Tadross lab is known for its novel drug delivery system called DART (Drugs Acutely Restricted by Tethering) that allows delivery of conventional small-molecule drugs to specific cell sub-types. It is based on a covalent interaction between HaloTag protein and a HaloTag ligand that acts as a homing device. This homing device guides drugs attached to the ligand towards neurons that express the protein. DART’s ability to be specified to a single cell type allows for a more precise investigation of potential malfunctions in the circuitry involved in neurodegenerative diseases. For example, DART has been used to restrict the binding of an inhibitor to a “go” cell type allowing for the investigation of the circuitry of Parkinson’s disease. Understanding the circuit mechanism of a drug enables the creation of more efficacious drugs for use in humans.
The overall goal of the project is to develop an orthogonal DART system, which would allow for two different drugs to be used at the same time.
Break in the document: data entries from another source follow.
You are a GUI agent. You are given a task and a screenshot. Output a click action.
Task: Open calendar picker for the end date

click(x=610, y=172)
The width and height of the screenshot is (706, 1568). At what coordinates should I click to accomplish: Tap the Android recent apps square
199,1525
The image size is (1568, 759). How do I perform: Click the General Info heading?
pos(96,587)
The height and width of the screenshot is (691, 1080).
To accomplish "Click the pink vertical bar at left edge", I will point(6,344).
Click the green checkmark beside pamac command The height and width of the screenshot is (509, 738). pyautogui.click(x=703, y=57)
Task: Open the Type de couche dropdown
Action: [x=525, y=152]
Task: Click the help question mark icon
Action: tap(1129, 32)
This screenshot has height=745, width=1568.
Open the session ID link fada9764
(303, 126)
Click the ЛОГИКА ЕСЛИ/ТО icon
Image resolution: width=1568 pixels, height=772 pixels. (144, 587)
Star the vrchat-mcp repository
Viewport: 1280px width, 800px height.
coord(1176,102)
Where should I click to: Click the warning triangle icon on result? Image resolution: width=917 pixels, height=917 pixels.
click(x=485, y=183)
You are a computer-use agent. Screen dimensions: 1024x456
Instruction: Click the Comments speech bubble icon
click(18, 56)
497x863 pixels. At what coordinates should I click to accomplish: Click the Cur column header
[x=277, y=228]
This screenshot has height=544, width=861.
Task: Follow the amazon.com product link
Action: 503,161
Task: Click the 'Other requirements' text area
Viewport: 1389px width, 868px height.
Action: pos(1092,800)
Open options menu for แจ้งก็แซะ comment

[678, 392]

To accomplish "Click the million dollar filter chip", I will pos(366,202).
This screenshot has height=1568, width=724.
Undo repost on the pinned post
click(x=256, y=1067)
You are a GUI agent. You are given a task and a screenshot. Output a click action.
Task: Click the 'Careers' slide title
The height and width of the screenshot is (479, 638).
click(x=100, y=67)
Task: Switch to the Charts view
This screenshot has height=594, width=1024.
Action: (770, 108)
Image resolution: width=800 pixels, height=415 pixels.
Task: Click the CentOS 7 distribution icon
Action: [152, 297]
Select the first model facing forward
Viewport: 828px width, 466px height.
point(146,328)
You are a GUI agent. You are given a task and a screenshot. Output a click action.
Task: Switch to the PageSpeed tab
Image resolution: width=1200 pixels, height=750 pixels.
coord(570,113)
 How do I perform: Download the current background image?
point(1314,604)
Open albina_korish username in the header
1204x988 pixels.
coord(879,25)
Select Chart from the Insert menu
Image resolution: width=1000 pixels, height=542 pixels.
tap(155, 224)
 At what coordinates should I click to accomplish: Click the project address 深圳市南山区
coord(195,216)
This system requires two unique pairs of HaloTag protein and ligand, where each ligand would only work with its specified protein. Tadross lab has a set of ligands with low affinity to the current protein. We are aiming to derive a unique variant of the high-affinity protein through directed protein mutagenesis, changing the amino acid sequence of HaloTag protein to have a more favorable binding with the second ligand. Creating a second DART protein will allow us to deliver two different drugs into two different cell types concurrently. The second DART protein will allow to manipulate brain circuits with even more precision and to develop combinatorial drugs as a treatment.
To achieve the development of the second HaloTag protein, Tadross lab developed a protein display system called GRIP (Gluing RNA to Its Protein). GRIP display creates a stable linkage between RNA and the protein it encodes. Using GRIP and a technique called Iterative Panning we can derive the best binding protein out of a trillion different protein variants. Panning for best binders can be compared to panning for gold, where more stringent filters of a pan dish extract the gold from the dirt. After each cycle, more waste is removed until only gold is left. Similarly, this is done with GRIP display, where protein variant mix is exposed to the ligand. Each cycle the weakest binders are removed, wheres the strongest binding proteins become a large portion of the overall mix. After a few cycles of panning, next-generation sequencing is used to read the resulting RNA and to determine the amino acid sequence of the protein. The goal after a few cycles is that the protein extracted is unique from the original DART and can be used in the orthogonal DART system.